There are a number of different criteria that can be used to determine a schedule:
- Priority – Giving some jobs greater priority than others. Jobs with greater priority will use the processor when they need it and only let other jobs use the processor when they don’t need it.
- Bound – Whether the job is processor or I/O bound. If a processor bound job is given priority, the I/O bound job may not run.
- Type of job – Online or realtime jobs may require a greater priority than batch processing as the first are more time sensitive.
- Resources required – The amount of time needed, memory required, processor time, etc.
- Resources used – Amount of processor time is used so far
- Waiting time – The amount of time that the job has been waiting.

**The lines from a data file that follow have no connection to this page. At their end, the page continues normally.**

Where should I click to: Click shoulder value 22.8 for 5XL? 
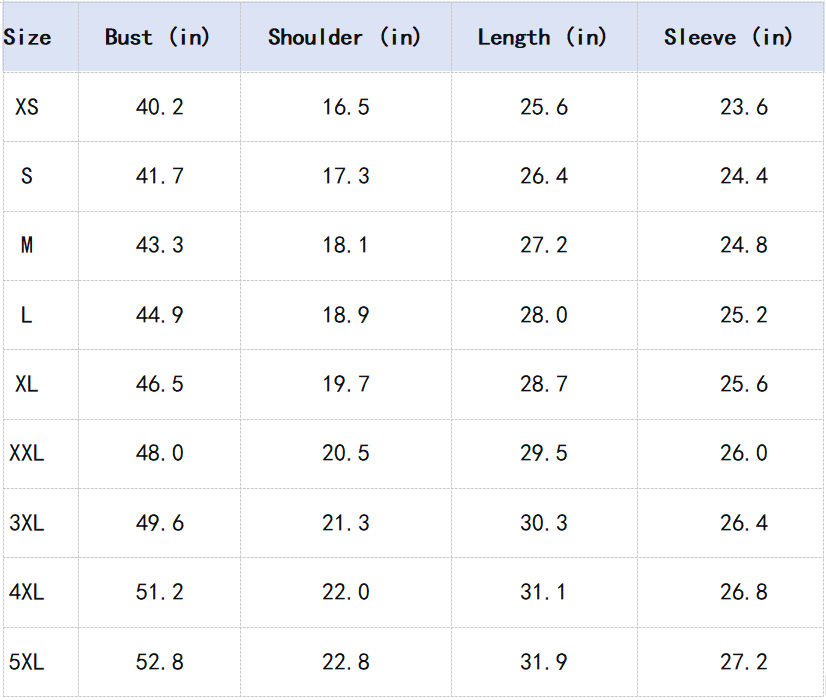click(x=346, y=662)
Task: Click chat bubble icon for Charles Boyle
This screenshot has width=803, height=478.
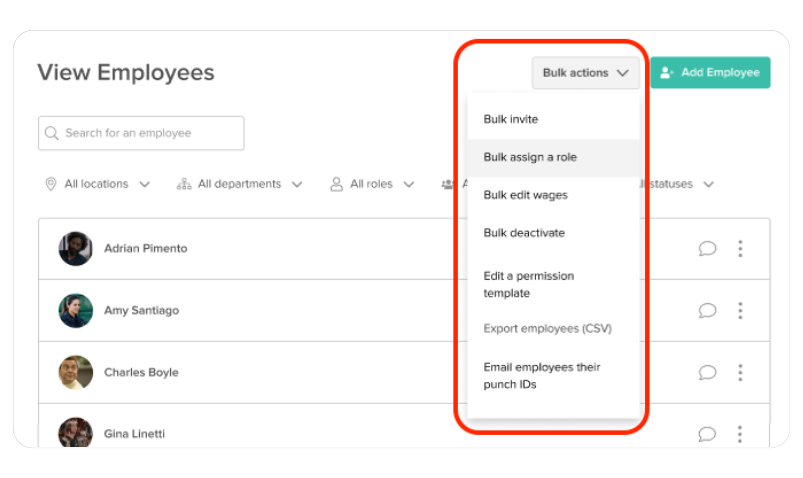Action: tap(707, 372)
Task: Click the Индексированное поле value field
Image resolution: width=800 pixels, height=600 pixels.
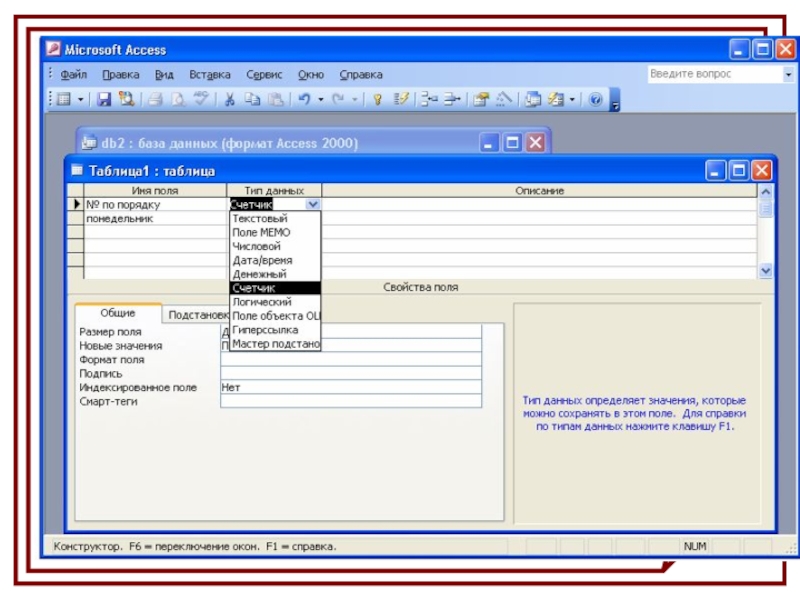Action: pyautogui.click(x=350, y=387)
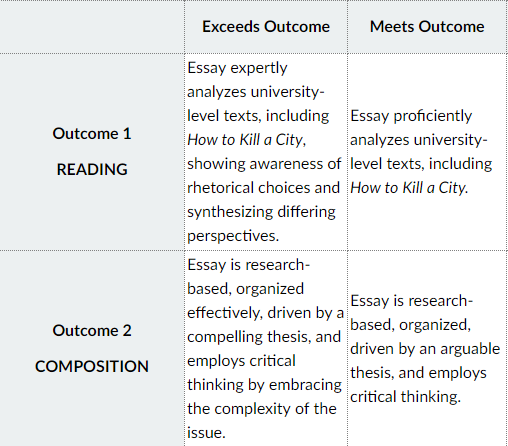Click italic 'How to Kill a City.' in Meets column
Screen dimensions: 508x446
[409, 188]
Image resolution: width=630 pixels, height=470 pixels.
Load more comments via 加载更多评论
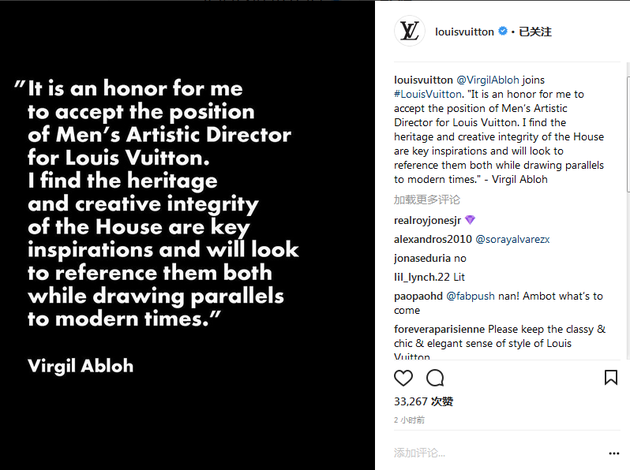[x=427, y=200]
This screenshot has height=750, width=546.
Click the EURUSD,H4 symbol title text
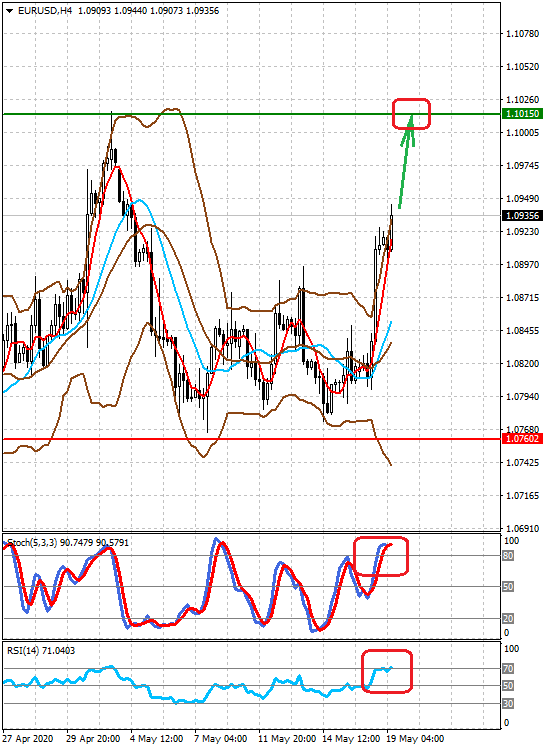pos(44,11)
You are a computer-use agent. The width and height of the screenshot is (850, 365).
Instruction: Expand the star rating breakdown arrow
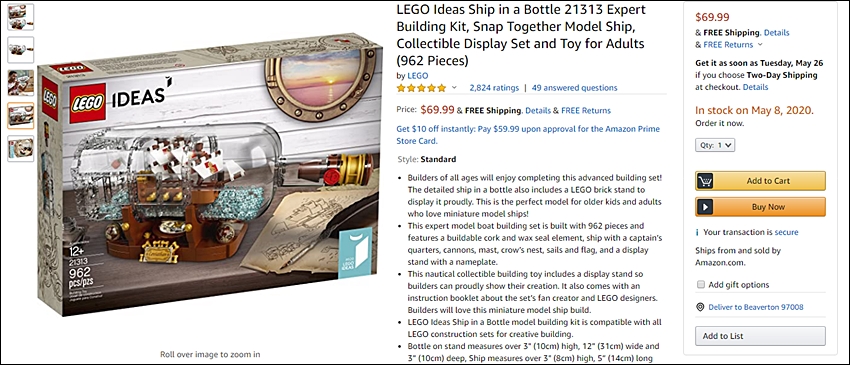tap(454, 88)
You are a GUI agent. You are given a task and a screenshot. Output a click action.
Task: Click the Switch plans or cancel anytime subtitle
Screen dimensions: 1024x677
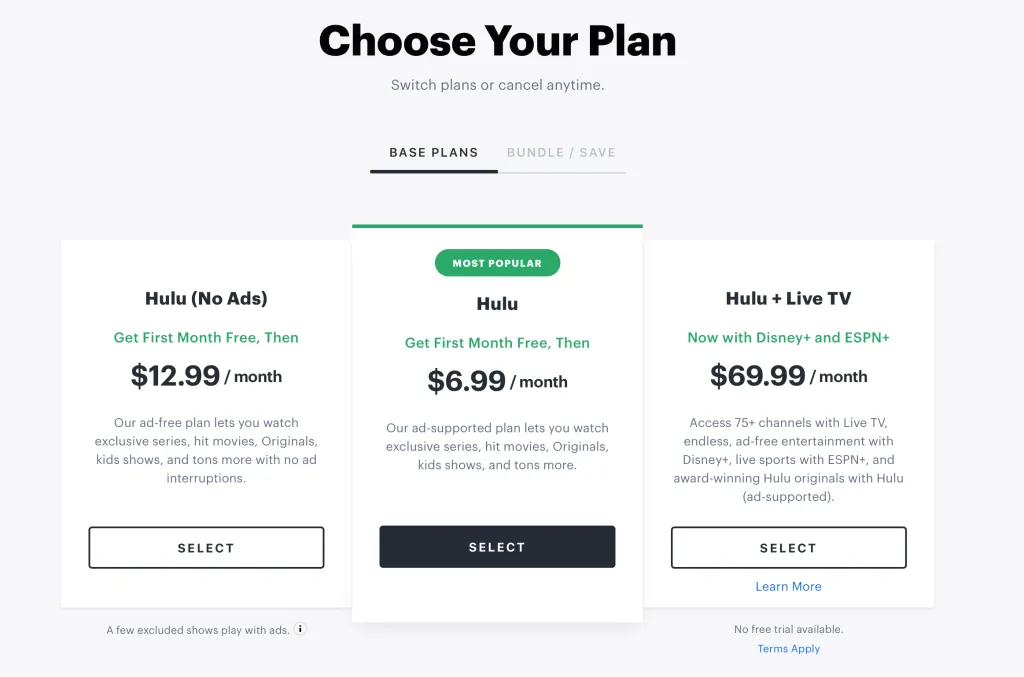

Any job may be in one of three states. A job may be ready to start, running, or blocked because it is waiting for a peripheral. A job enters the system on Ready, and may move between Ready and Running, but can only move to Blocked from Running, and from Blocked only to Ready. It can only finish by ending in Running. On a standard single-processor computer, only one job can be running at a time.
When a job begins, it is placed in the Ready queue by the High Level Scheduler. If jobs are to be swapped between the main memory and backing storage, this is done by the Medium Level Scheduler. Moving jobs in and out of the Ready state is done by the Low Level Scheduler, which also decides which order the jobs are to run in.
In a Pre-emptive policy, the LLS can remove a job from the Running state so that another job can be placed in the Running state. In a Non-Pre-Emptive policy, jobs can’t be removed from Running until they no longer require the processor, either when it ends or when it needs an I/O device.
There are numerous different policies that can be used in scheduling:
- FCFS (First Come First Served), in which the first job to enter the Ready queue is the first to enter the Running state.
- SJF (Shortest Job First), in which jobs have priority which is proportional to the amount of processing time required. The problem with this is that a long job may never process.
- RR (Round Robin), in which all jobs are allocated a time slice in which to run. Process 1 will run for a certain amoutn of time, then process 2, then process 3, then back to process 1 again, etc. so that it appears that the processes are all being processed at the same time.
- SRT (Shortest Remaining Time) – The ready queue is sorted based on the amoutn of time still required. Like SJF, but takes into account remaining time rather than running time.
- MFQ (Multi-level Feedback Queues) – Several queues of different priorities are made, with jobs migrating downwards.
There are many other ways of allocating priorities. Safety critical and time sensitive jobs must have high priorities. In this scheme, any job can only use the processor if and only if all higher priority jobs are completed.